Au contraire, il y a dans les habitudes modernes une foule de raisons
qui rendent cette obligation essentielle et ce conseil nécessaire,
et toutes les modifications que suggèrent les diverses circonstances
de la vie actuelle ne concernent que le genre et non le degré
de mortification.
II nous reste à parler de l'utilité de la mortification.
Elle se traduit de dix manières différentes, dont chacune
mérite de notre part une sérieuse considération.
a)La
mortification nous sert d'abord à dompter
notre corps, et à en soumettre les passions rebelles
au contrôle de la grâce et de notre volonté. La moitié
des obstacles qu'on rencontre dans la vie spirituelle provient du corps
et du concours perfide que les sens prêtent à nos passions
les plus viles. Ces funestes auxiliaires doivent être, je ne dis
pas entièrement détruits, mais mis hors de combat, avant
que nous puissions espérer faire quelques progrès. Nous
ne trouverons jamais une âme véritablement pleine de bonne
volonté et un esprit sérieux, dans un homme qui n'a pas
fait de louables efforts pour réduire son corps en servitude.

* * * *

* Énoncé 1: Résumez en deux phrases l'extrait sur la mortification.

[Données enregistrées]
* * * *

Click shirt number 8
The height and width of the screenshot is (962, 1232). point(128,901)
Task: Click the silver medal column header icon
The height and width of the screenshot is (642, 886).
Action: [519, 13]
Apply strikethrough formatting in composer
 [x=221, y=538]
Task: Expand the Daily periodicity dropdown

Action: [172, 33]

* * * *

* Énoncé 2: Renvoyez telles quelles les lignes des données enregistrées, depuis celle qui contient "Task: Click the" jusqu'à la fin de ces données, bornes incluses.

* Sortie complète 1: Les habitudes modernes rendent la mortification essentielle, et les circonstances de la vie actuelle n'en modifient que le genre, non le degré. Son utilité se traduit de dix manières, la première étant de dompter le corps et de soumettre ses passions à la grâce et à la volonté, car la moitié des obstacles de la vie spirituelle proviennent du corps et des sens.

* Sortie complète 2:
Task: Click the silver medal column header icon
The height and width of the screenshot is (642, 886).
Action: [519, 13]
Apply strikethrough formatting in composer
 [x=221, y=538]
Task: Expand the Daily periodicity dropdown

Action: [172, 33]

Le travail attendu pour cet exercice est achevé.